(Dataset records)

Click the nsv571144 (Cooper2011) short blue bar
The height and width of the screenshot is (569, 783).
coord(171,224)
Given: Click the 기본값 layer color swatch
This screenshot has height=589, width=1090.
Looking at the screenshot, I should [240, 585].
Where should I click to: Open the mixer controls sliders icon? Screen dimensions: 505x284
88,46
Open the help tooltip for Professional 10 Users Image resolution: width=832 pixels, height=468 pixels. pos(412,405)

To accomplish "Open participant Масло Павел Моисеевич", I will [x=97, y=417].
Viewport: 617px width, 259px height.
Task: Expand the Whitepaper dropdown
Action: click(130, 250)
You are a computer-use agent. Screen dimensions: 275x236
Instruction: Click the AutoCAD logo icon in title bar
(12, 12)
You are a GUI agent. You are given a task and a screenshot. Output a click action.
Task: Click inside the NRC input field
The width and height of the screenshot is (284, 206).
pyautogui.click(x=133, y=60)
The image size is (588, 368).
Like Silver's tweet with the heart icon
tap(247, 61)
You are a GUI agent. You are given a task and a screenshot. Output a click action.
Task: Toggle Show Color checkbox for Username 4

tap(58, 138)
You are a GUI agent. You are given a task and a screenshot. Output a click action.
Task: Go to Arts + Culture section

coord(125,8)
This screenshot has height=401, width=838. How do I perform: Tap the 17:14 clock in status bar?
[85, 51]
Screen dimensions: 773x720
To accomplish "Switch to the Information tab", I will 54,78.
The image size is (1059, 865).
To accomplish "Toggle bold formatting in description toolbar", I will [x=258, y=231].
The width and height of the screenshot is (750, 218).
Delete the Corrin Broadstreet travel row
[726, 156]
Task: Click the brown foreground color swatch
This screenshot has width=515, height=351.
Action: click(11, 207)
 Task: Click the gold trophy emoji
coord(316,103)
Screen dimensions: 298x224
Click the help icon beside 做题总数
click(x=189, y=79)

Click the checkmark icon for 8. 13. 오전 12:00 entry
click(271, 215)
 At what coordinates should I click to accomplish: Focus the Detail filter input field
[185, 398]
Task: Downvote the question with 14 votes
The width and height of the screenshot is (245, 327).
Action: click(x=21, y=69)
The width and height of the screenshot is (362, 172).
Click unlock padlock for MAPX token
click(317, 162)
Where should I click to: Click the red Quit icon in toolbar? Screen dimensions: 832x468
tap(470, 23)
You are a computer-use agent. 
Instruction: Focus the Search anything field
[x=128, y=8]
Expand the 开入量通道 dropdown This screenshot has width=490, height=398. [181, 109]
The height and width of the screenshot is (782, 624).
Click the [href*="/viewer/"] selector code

(End Dataset records)

* _Problem details_: Each record must be restated word for word, including the last line.

* _Answer area_:
Click the nsv571144 (Cooper2011) short blue bar
The height and width of the screenshot is (569, 783).
coord(171,224)
Given: Click the 기본값 layer color swatch
This screenshot has height=589, width=1090.
Looking at the screenshot, I should [240, 585].
Where should I click to: Open the mixer controls sliders icon? Screen dimensions: 505x284
88,46
Open the help tooltip for Professional 10 Users Image resolution: width=832 pixels, height=468 pixels. pos(412,405)

To accomplish "Open participant Масло Павел Моисеевич", I will [x=97, y=417].
Viewport: 617px width, 259px height.
Task: Expand the Whitepaper dropdown
Action: click(130, 250)
You are a computer-use agent. Screen dimensions: 275x236
Instruction: Click the AutoCAD logo icon in title bar
(12, 12)
You are a GUI agent. You are given a task and a screenshot. Output a click action.
Task: Click inside the NRC input field
The width and height of the screenshot is (284, 206).
pyautogui.click(x=133, y=60)
The image size is (588, 368).
Like Silver's tweet with the heart icon
tap(247, 61)
You are a GUI agent. You are given a task and a screenshot. Output a click action.
Task: Toggle Show Color checkbox for Username 4

tap(58, 138)
You are a GUI agent. You are given a task and a screenshot. Output a click action.
Task: Go to Arts + Culture section

coord(125,8)
This screenshot has height=401, width=838. How do I perform: Tap the 17:14 clock in status bar?
[85, 51]
Screen dimensions: 773x720
To accomplish "Switch to the Information tab", I will 54,78.
The image size is (1059, 865).
To accomplish "Toggle bold formatting in description toolbar", I will [x=258, y=231].
The width and height of the screenshot is (750, 218).
Delete the Corrin Broadstreet travel row
[726, 156]
Task: Click the brown foreground color swatch
This screenshot has width=515, height=351.
Action: click(11, 207)
 Task: Click the gold trophy emoji
coord(316,103)
Screen dimensions: 298x224
Click the help icon beside 做题总数
click(x=189, y=79)

Click the checkmark icon for 8. 13. 오전 12:00 entry
click(271, 215)
 At what coordinates should I click to accomplish: Focus the Detail filter input field
[185, 398]
Task: Downvote the question with 14 votes
The width and height of the screenshot is (245, 327).
Action: click(x=21, y=69)
The width and height of the screenshot is (362, 172).
Click unlock padlock for MAPX token
click(317, 162)
Where should I click to: Click the red Quit icon in toolbar? Screen dimensions: 832x468
tap(470, 23)
You are a computer-use agent. 
Instruction: Focus the Search anything field
[x=128, y=8]
Expand the 开入量通道 dropdown This screenshot has width=490, height=398. [181, 109]
The height and width of the screenshot is (782, 624).
Click the [href*="/viewer/"] selector code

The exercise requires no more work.